------ Exercise inputs ------

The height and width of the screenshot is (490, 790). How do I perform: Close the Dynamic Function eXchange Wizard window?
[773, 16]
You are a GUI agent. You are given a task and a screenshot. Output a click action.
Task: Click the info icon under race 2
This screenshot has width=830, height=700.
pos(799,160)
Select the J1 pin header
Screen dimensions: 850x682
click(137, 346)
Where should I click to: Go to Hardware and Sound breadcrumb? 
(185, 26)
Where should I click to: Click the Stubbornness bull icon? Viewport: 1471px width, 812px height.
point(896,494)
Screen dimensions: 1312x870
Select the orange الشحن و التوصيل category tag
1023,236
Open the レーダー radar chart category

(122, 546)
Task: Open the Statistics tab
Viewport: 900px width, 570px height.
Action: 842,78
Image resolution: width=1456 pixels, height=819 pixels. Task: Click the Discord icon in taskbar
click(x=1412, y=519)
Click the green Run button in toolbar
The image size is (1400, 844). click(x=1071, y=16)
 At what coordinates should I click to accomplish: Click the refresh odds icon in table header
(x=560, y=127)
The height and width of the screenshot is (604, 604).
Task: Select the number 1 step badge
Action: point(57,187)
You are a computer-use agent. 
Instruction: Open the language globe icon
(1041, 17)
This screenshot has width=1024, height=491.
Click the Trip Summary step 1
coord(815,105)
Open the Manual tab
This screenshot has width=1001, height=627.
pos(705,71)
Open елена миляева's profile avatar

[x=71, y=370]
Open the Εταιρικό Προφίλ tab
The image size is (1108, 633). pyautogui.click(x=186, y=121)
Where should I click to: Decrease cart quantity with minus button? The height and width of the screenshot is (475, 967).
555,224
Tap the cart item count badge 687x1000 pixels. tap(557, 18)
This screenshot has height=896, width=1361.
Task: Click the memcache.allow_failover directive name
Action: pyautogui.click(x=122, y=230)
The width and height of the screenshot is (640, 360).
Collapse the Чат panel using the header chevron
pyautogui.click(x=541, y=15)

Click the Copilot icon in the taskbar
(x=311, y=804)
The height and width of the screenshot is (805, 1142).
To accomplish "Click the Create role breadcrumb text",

------

» **Exercise description**:
Nothing should appear in the answer except the lines from the one with "This screenshot has width=1024, height=491." through the final line of the records, written exactly.

» **Task output**:
This screenshot has width=1024, height=491.
Click the Trip Summary step 1
coord(815,105)
Open the Manual tab
This screenshot has width=1001, height=627.
pos(705,71)
Open елена миляева's profile avatar

[x=71, y=370]
Open the Εταιρικό Προφίλ tab
The image size is (1108, 633). pyautogui.click(x=186, y=121)
Where should I click to: Decrease cart quantity with minus button? The height and width of the screenshot is (475, 967).
555,224
Tap the cart item count badge 687x1000 pixels. tap(557, 18)
This screenshot has height=896, width=1361.
Task: Click the memcache.allow_failover directive name
Action: pyautogui.click(x=122, y=230)
The width and height of the screenshot is (640, 360).
Collapse the Чат panel using the header chevron
pyautogui.click(x=541, y=15)

Click the Copilot icon in the taskbar
(x=311, y=804)
The height and width of the screenshot is (805, 1142).
To accomplish "Click the Create role breadcrumb text",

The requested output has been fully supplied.